5,10-methylenetetrahydrofolate reductase C677T gene polymorphism as a risk factor for premature coronary artery disease in patients with type 2 diabetes mellitus.

Abstract

Background: Africa, like the rest of the world, is experiencing an increasing prevalence of diabetes mellitus. Diabetes increases the risk for coronary artery disease (CAD) by fourfold compared to people without diabetes. C677T polymorphism in methylenetetrahydrofolate reductase (MTHFR) and hyperhomocysteinemia were reported by many studies as risk factors for CAD among patients with type 2 diabetes mellitus (T2DM). Early detection of modifiable risk factors for CAD is an important aspect of management of diabetes. This is the only study in Sudan which investigates the association between MTHFR genotypes and plasma homocysteine levels, and their role in premature CAD (PCAD) among patients with T2DM.

Methods: This study is a comparative study. We enrolled 226 Sudanese patients with T2DM, age range 25-60 years, recruited from Alshaab and Omdurman teaching hospitals in Khartoum State. 113 patients had CAD confirmed by angiography and electrocardiography (ECG) and 113 had no evidence of CAD. Polymerase chain reaction (PCR) and restriction fragment length polymorphism (RFLP), using Hinf1 restriction enzyme, were used to determine MTHFR genotypes. Plasma homocysteine levels were determined by enzymatic assay on the Hitachi Cobas Integra^® 400 plus. Data was analyzed using statistical package for Social Sciences (SPSS) 23, using Mann-Whtney U test, general linear model, Chi-square test and logistic regression analysis.

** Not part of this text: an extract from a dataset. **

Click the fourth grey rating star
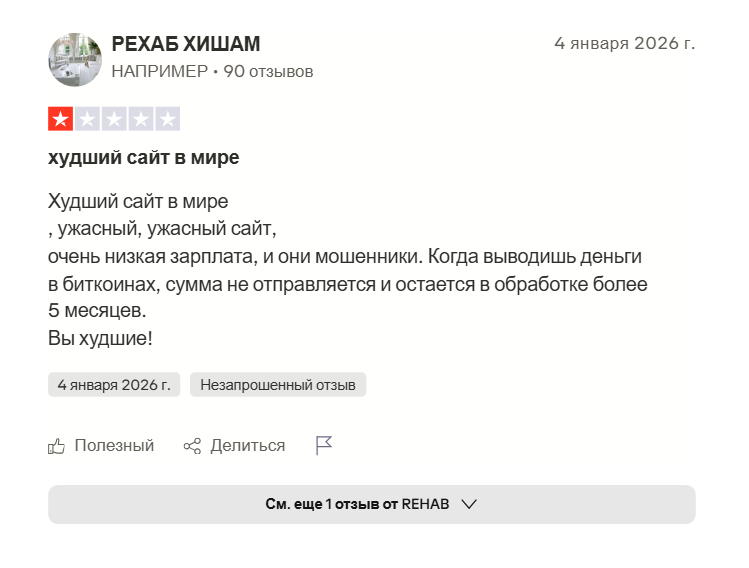Viewport: 749px width, 568px height. (x=141, y=120)
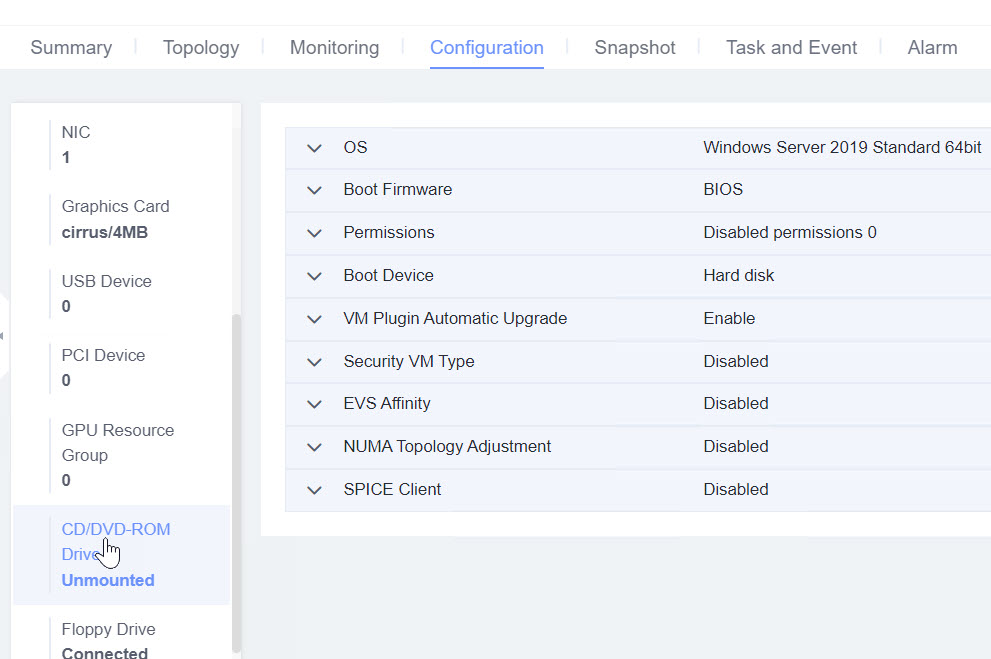This screenshot has width=991, height=659.
Task: Select Graphics Card cirrus/4MB item
Action: click(x=121, y=219)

Results: The frequencies of TT, CT, and CC genotypes were 16,40 and 44% among T2DM patients with PCAD. In T2DM patients without PCAD, the frequencies of TT, CT, and CC genotypes were 00,19 and 83%. The T allele showed strong association with PCAD among T2DM patients, p <0.001, odds ratio (OR) 6.2, 95% CI (3.4-11.6). Patients with PCAD showed higher plasma homocysteine levels than patients without PCAD (13.5 µmol/L versus 10 µmol/L, p < 0.001). The T allele had significant effect on homocysteine level, (p <0.001). Plasma homocysteine levels were higher in individuals with TT genotype than those with CT or CC genotypes in patients with PCAD (16.2 + 5.3, 14.3 + 5.7 and 12.9 + 5.02 µmol/L, p=0.017). Homocysteine levels showed a significant association with CAD, p<0.001, OR 3.2, 95% CI (1.9-5.5).

Conclusions: Our study suggests that C677T polymorphism of MTHFR gene and hyperhomocysteinemia are risk factors for PCAD in Sudanese population with T2DM.